The company, founded by the elder Shen in 2000, built Yangguang Mingdu, which translates as Sunshine Tea City, a high-end residential complex. It also began work on Land of Peach Blossom Palace, a villa project where construction has been halted, in Fenghua. Shen, a local celebrity, was known as “Cement Shen” because he started out with a renovation and cement business.

No Bubble

The developer’s collapse does not point to widespread weaknesses in the Chinese real estate market, according to Andy Rothman, an investment strategist with Matthews Asia in San Francisco, which manages $24.9 billion. 

He said he doesn’t see signs of a property bubble partly because urban income growth in China has outstripped the rise in home prices in the past eight years. He also said that Chinese buyers pay for homes either all in cash or with significant down payments, making the market very different from its counterpart in the U.S. 
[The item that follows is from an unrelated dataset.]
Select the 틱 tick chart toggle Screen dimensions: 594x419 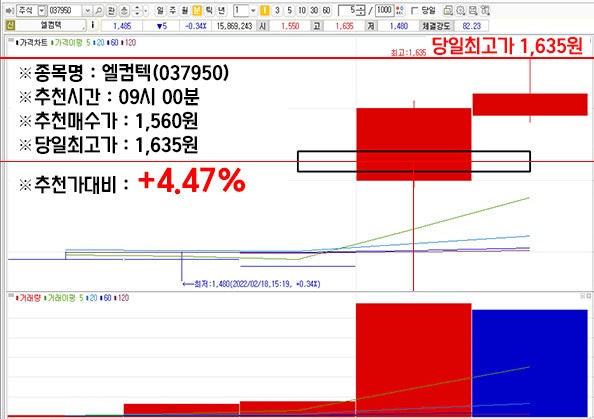coord(209,11)
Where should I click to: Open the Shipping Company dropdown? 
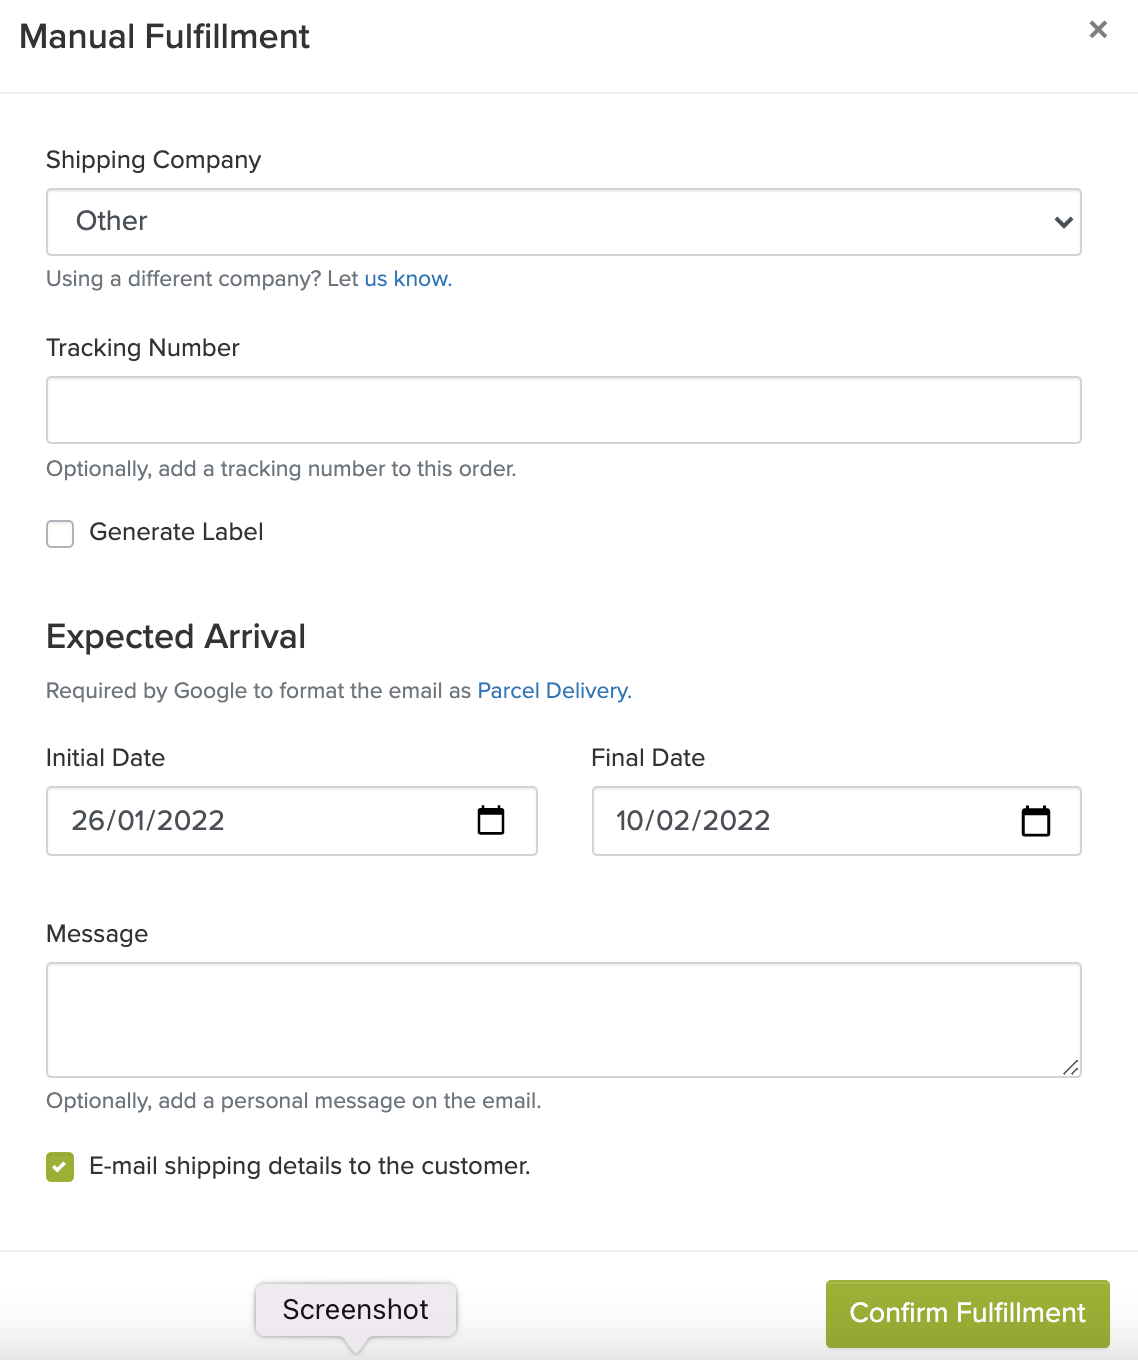coord(564,222)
“Is this the tip of the iceberg or a signal that there are serious problems in the Chinese real estate market? That seems highly unlikely,” Rothman said.
What has changed is that the Chinese government is more willing to let private companies fail, he said.

‘Creative Destruction’

“That is a good thing,” said Rothman. “If you are going to have creative destruction, some companies are doing to have to go out of business.” 

Private companies are likely to be more reliant on non-traditional sources like trust funding, which come with high costs, Fitch Ratings said in a report March 18. 

Since 2007, Chinese regulators have limited homebuilders’ ability to borrow to buy land, hurting in particular smaller developers, which have found it harder to get access to credit. The People’s Bank of China and China Banking Regulatory Commission in 2007 ordered banks not to make loans to developers that will be specifically used to finance land purchases.

Investor Opportunities

Foreign investors are taking advantage of the financing restrictions and credit tightening, said CBRE’s van den Berg, adding that the firm expects to increase the amount of deals it’s doing. CBRE is in talks to buy development land in cities including Chongqing, Chengdu, Wuhan and Shenyang, he said. 

“If credit growth continues to slow and small- and medium-sized developers have trouble accessing credit, that should lead to opportunities for private-equity investors as those companies potentially sell assets or partner,” Chris Heady, head of Asia region real estate for New York-based Blackstone Group LP, said. 

Blackstone, which opened an office in Beijing in 2008, offered to buy all the shares it doesn’t already own in Tysan Holdings Ltd. for about $322 million, the Hong Kong-traded company said in August. Tysan mainly develops and invests in residential properties in Shanghai, Tianjin and Shenyang.
“There will be a lot of merger-and-acquisition activities in the private sector,” said Alan Jin, Hong Kong-based China property analyst at Mizuho Securities Asia Ltd. and a native of Ningbo. “Bigger developers could take the opportunity to buy low.”